* **Task to complete**
List each line in the entries that contains the string "width". Case counts.

* **Data section**

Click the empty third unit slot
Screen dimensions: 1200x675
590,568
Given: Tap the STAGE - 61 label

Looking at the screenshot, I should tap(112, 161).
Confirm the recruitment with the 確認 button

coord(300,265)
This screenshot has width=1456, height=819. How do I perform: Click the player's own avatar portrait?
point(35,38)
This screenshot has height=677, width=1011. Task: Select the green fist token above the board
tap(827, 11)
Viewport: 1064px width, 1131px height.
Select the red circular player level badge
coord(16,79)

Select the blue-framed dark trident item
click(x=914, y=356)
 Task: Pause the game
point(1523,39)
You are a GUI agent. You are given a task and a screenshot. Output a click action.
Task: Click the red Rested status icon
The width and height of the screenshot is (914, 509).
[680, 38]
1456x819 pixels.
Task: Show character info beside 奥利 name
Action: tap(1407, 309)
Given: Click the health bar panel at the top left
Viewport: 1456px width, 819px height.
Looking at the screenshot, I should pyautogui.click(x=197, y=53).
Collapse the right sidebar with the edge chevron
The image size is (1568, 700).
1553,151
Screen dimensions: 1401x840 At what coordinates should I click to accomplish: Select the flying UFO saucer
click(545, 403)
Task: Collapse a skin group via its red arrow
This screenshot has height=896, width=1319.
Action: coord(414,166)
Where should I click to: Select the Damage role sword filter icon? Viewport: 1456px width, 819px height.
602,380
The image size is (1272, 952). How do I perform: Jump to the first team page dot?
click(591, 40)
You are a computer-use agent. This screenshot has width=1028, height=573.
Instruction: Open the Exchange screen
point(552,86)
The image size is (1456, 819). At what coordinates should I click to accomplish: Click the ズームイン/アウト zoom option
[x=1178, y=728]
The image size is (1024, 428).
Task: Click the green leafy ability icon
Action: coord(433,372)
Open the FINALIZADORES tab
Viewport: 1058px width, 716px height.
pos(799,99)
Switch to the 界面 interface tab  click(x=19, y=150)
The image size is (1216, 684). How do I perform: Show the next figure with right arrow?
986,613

* **Complete response**
This screenshot has width=1456, height=819. How do I perform: Click the player's own avatar portrait?
This screenshot has height=677, width=1011. Task: Select the green fist token above the board
Viewport: 1064px width, 1131px height.
The width and height of the screenshot is (914, 509).
Viewport: 1456px width, 819px height.
This screenshot has height=896, width=1319.
Where should I click to: Select the Damage role sword filter icon? Viewport: 1456px width, 819px height.
You are a computer-use agent. This screenshot has width=1028, height=573.
Viewport: 1058px width, 716px height.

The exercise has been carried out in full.